A preliminary assessment of traditional computer vision algorithms on orbital infrared frames of the martian surface

Vision-based navigation is a groundbreaking technology that is achieving unprecedented performance for various space applications. Amongst the most interesting are autonomous guidance navigation and control and hazard detection and avoidance for planetary landing, as proven by the impressive recent successes of missions such as SLIM (Smart Lander for Investigating Moon) and Mars 2020. However, the technology does have an important shortcoming: all its applications exploit visual sensors which require good illumination to work properly.
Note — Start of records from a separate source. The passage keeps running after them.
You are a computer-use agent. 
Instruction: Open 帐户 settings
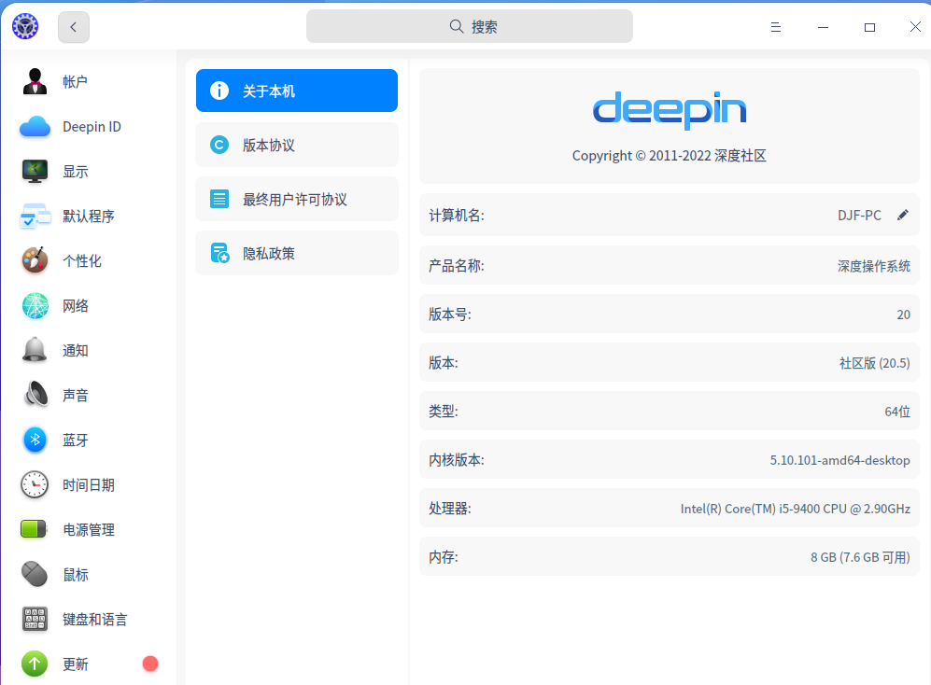[x=75, y=81]
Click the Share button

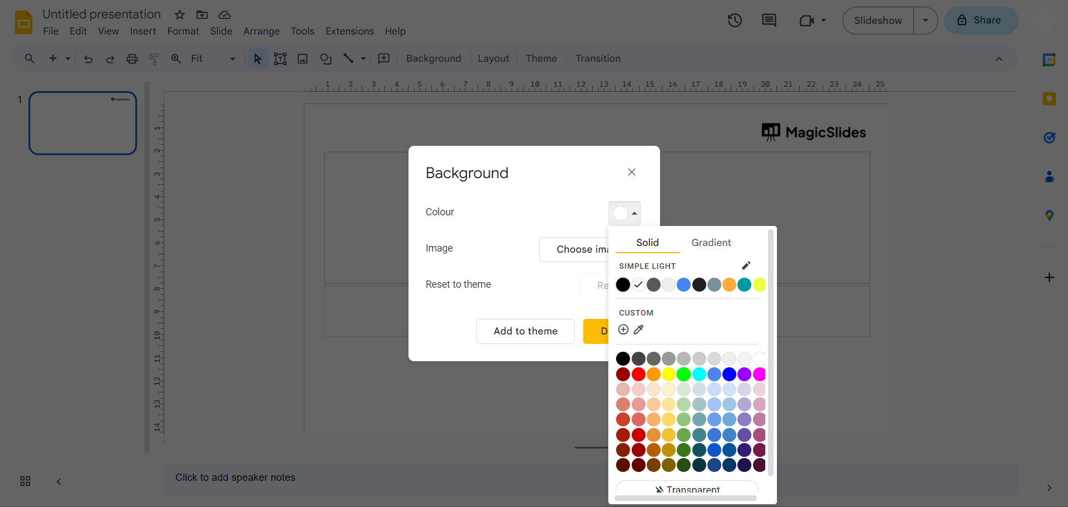coord(981,21)
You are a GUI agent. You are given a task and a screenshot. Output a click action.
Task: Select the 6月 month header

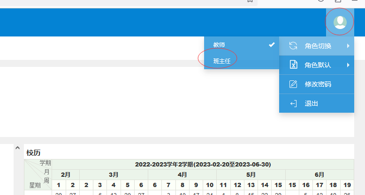pos(319,174)
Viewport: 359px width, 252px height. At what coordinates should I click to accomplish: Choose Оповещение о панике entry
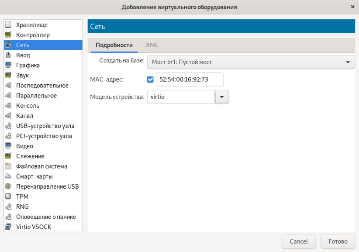pos(46,217)
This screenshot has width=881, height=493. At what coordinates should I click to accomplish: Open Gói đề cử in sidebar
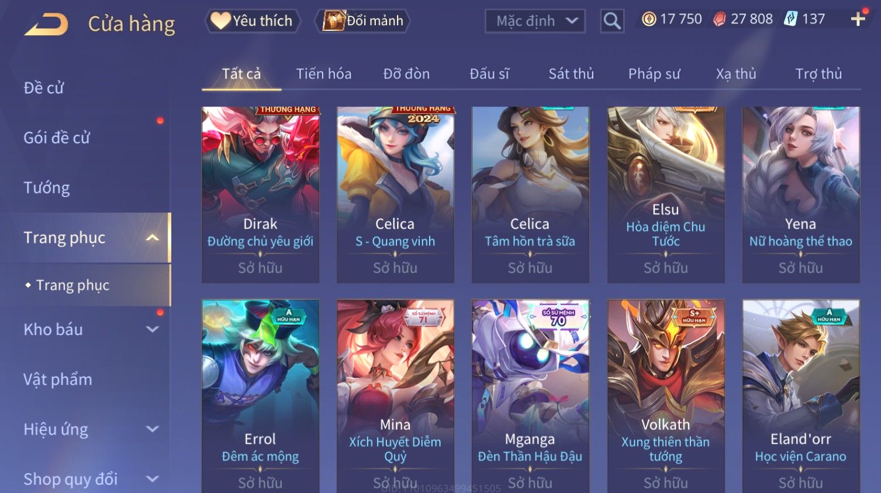57,138

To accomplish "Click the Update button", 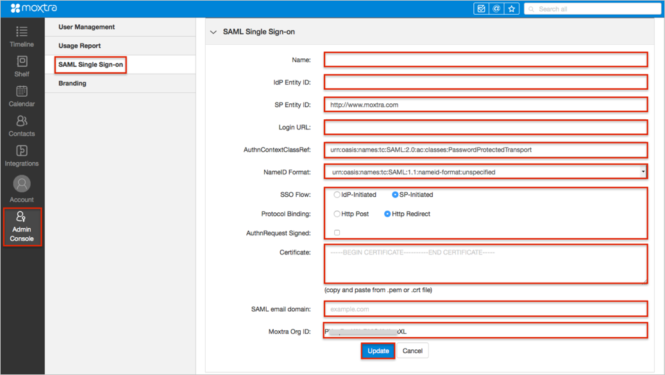I will click(x=378, y=351).
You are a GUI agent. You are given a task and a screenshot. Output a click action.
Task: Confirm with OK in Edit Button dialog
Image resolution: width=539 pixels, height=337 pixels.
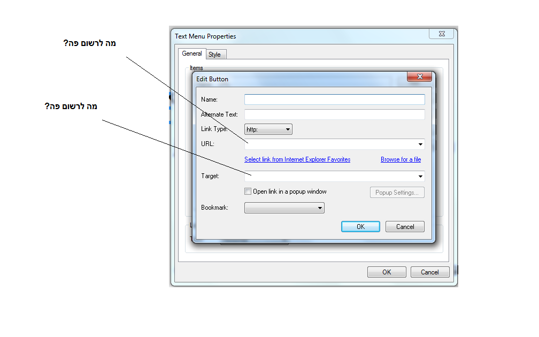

Infrared sensing could help overcome this limit, but such a concept has rarely been investigated. This paper is a preliminary assessment of computer vision algorithms on infrared frames of planetary surfaces. A comprehensive set of numerical simulations is carried out to evaluate the performance of these algorithms, proving their effectiveness in providing high quality information regardless of illumination conditions. Infrared planetary surface frames were synthesized by manipulating the infrared mosaics of the surface of Mars generated with the data collected by Mars Odyssey. Experiments were conducted under varying terrain types and simulated mission-like conditions. Additionally, the effectiveness of performance enhancing strategies is investigated and overall efficiency of the algorithm candidates compared. Finally, execution times were profiled on a BeagleBone Black board to approximate embedded deployment. The study provides valuable benchmarking data and foundational insights for future research on the use of infrared imagery for autonomous navigation in space applications.